The Mill Creek resident was the first fire chief for what has become the East Manatee Fire Rescue District.
Even after nearly 50 years in the fire service, Henry Sheffield never tired of talking about it.
Friend and colleague Steve Trompke said he loved telling stories of fires or incidents he had run as a firefighter. He loved helping those around him learn and grow in their fire service careers and achieve their goals.
As coordinator of Manatee Technical College’s Fire Service Academy since 2014, Sheffield shared his knowledge with those looking to get into the field.
“When a new fire academy class came in, he would walk in and tell the history and how good the fire service had been to him — and how good it will be to them too,” said Trompke, who teaches at MTC. “He was well educated and passionate about the fire service. He will be missed.”

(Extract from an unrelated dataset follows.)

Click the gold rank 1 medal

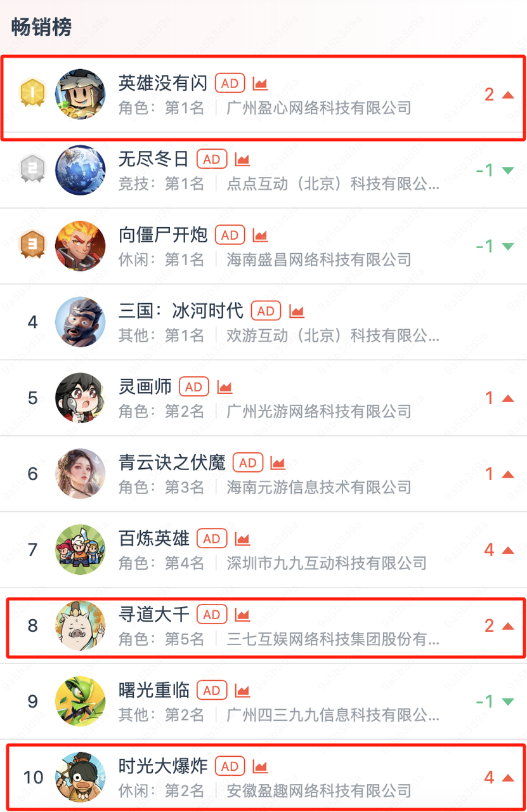pyautogui.click(x=32, y=94)
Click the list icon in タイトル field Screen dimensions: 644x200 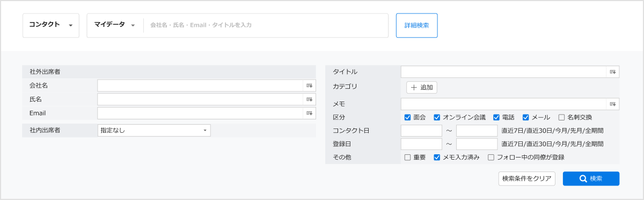(612, 72)
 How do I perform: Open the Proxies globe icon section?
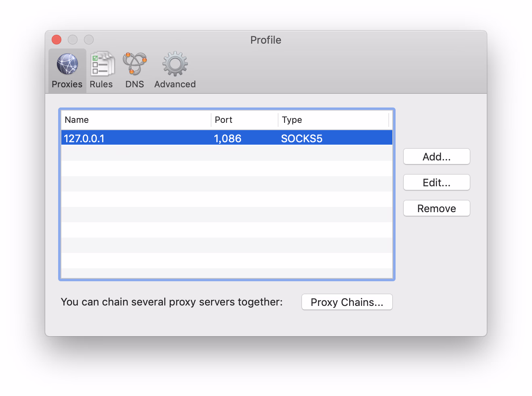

Mill Creek’s Sheffield, who began his career in firefighting in 1973, died Dec. 12. He was 65.
In 1983, Sheffield became the first paid chief of the Braden River Fire Department, which was renamed the East Manatee Fire Rescue District in 2005.
By the time he retired from the post in 2007, he had led the district though tremendous growth and transformation. When he started, the district had an all-volunteer group of firefighters and leased a pole barn with a tin roof and a dirt floor at 6521 State Road 64, Bradenton.
The barn housed mismatched equipment donated from other agencies, and its band of volunteer firefighters was nicknamed “The Tin Can Orphans” due to those conditions.
By 1983, there had been three volunteer fire chiefs in three years, so the board of fire commissioners decided to hire a full-time chief to manage the district. That task went to Sheffield.
Two paid firefighters were added to the payroll in 1988 to address daytime calls when volunteers were not usually available. More were added again in 1992, and a second station was built and staffed in 1997.
Sheffield led the district as it transformed from a volunteer-centric operation into a district with fully staffed stations. In 2005, the district bought 20 acres of land for the construction of what is now East Manatee’s administrative offices (opened in 2005) and central fire station (opened in 2010).
The year before he retired, the district opened its sixth station, now called Station 5.
“Henry truly was a visionary,” said East County’s Byron Teates, who started firefighting as a volunteer at East Manatee Fire Rescue in 1984 and eventually became the district’s fire chief. “He was the right person at the right time to make Braden River/East Manatee the place it is today.
Teates said Sheffield was also instrumental in getting Manatee County’s hazmat team started and was involved with several specialized teams, such as Manatee County’s arson task force.